Assignment:
All lines in the data below carrying the string "Open" are to be located and copied.

Excerpted records:
******
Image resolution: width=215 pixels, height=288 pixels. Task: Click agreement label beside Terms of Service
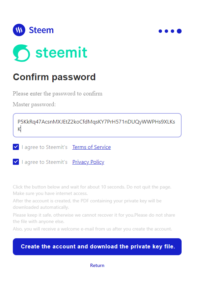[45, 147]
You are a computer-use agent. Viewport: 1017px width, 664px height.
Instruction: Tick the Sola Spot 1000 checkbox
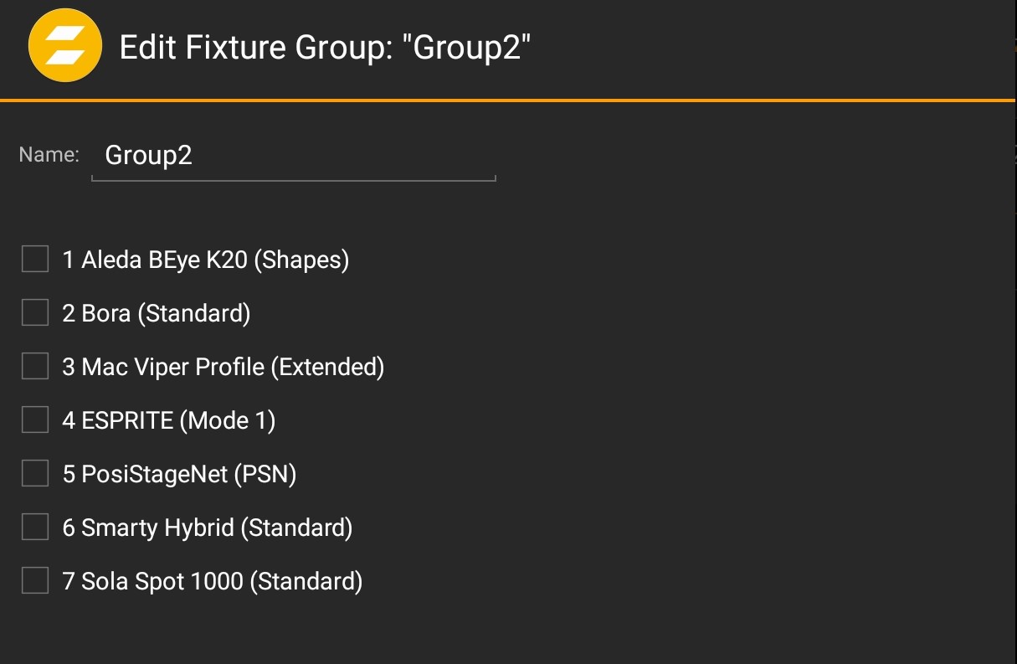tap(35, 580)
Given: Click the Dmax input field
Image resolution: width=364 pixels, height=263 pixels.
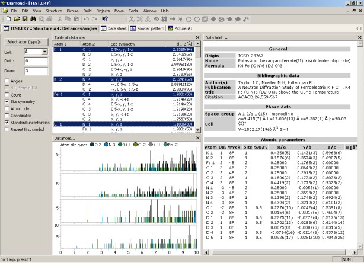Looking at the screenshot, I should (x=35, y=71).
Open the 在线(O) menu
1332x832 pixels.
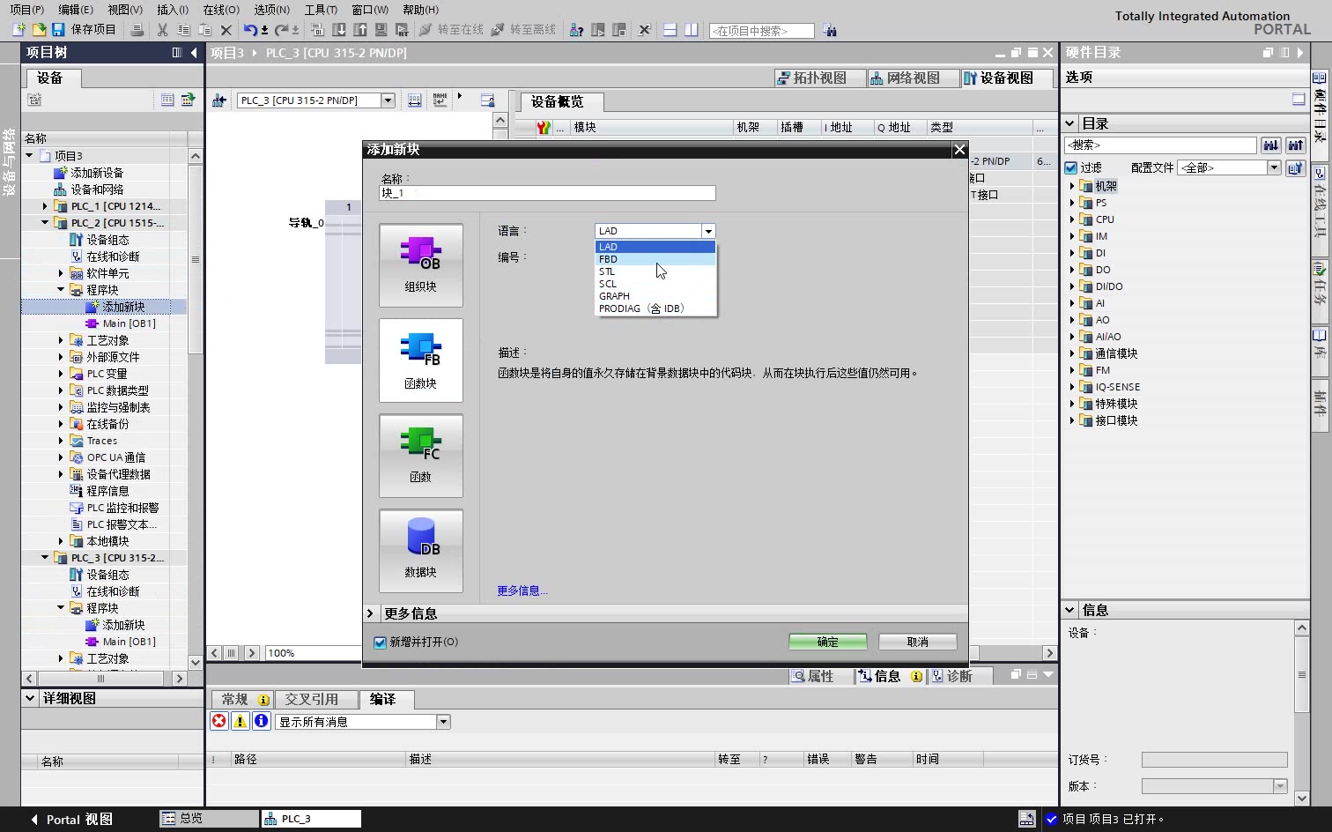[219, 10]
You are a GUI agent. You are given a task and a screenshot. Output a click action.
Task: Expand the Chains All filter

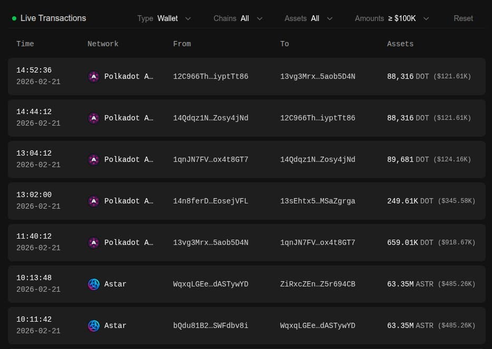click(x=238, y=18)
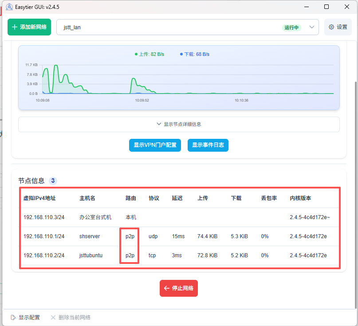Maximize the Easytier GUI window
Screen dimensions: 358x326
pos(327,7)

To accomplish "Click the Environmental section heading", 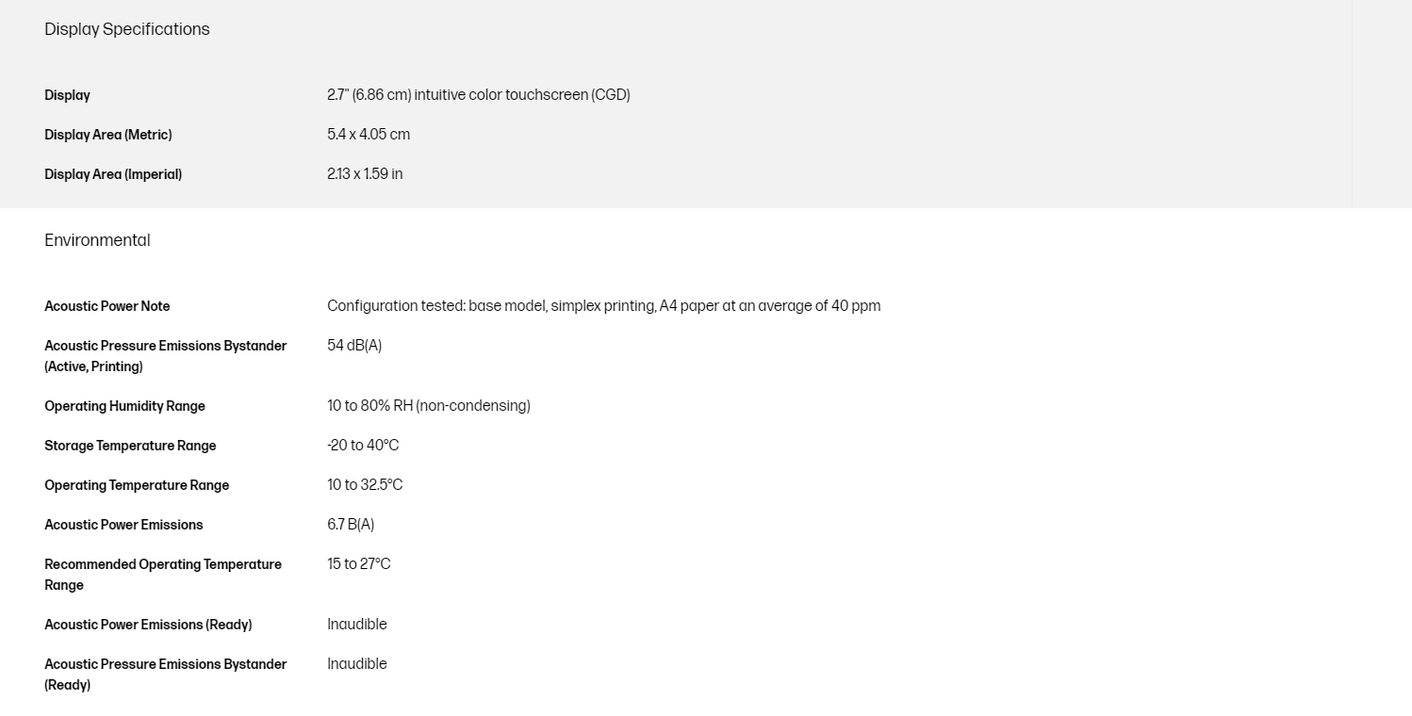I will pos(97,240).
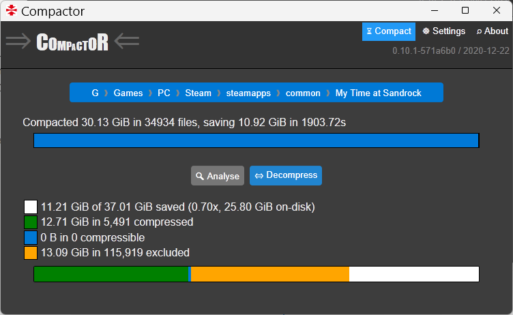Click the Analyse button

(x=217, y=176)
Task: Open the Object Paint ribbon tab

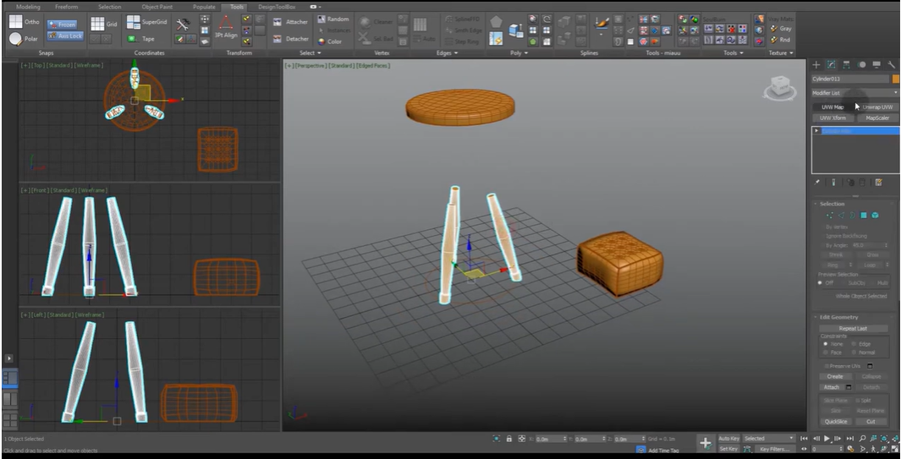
******
Exercise solution:
Open the 在线(O) menu
Task: Open the Object Paint ribbon tab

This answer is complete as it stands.